BEGIN
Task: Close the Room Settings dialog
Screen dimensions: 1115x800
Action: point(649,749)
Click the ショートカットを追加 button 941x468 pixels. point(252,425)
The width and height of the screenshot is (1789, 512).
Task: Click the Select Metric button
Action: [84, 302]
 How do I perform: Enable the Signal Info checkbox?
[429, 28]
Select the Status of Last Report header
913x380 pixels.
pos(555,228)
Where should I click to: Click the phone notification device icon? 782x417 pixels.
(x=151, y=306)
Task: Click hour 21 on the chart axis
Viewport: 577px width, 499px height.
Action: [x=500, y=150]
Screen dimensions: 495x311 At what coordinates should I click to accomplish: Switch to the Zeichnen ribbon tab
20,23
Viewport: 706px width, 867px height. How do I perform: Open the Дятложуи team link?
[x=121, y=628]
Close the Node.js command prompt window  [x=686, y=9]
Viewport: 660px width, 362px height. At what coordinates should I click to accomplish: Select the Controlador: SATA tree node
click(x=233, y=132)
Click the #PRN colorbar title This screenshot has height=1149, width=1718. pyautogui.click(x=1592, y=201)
END
## DIRECTIONS
After reading the data above, return it verbatim in full.

## EXPECTED ANSWER
Task: Close the Room Settings dialog
Screen dimensions: 1115x800
Action: point(649,749)
Click the ショートカットを追加 button 941x468 pixels. point(252,425)
The width and height of the screenshot is (1789, 512).
Task: Click the Select Metric button
Action: [84, 302]
 How do I perform: Enable the Signal Info checkbox?
[429, 28]
Select the Status of Last Report header
913x380 pixels.
pos(555,228)
Where should I click to: Click the phone notification device icon? 782x417 pixels.
(x=151, y=306)
Task: Click hour 21 on the chart axis
Viewport: 577px width, 499px height.
Action: [x=500, y=150]
Screen dimensions: 495x311 At what coordinates should I click to accomplish: Switch to the Zeichnen ribbon tab
20,23
Viewport: 706px width, 867px height. How do I perform: Open the Дятложуи team link?
[x=121, y=628]
Close the Node.js command prompt window  [x=686, y=9]
Viewport: 660px width, 362px height. At what coordinates should I click to accomplish: Select the Controlador: SATA tree node
click(x=233, y=132)
Click the #PRN colorbar title This screenshot has height=1149, width=1718. pyautogui.click(x=1592, y=201)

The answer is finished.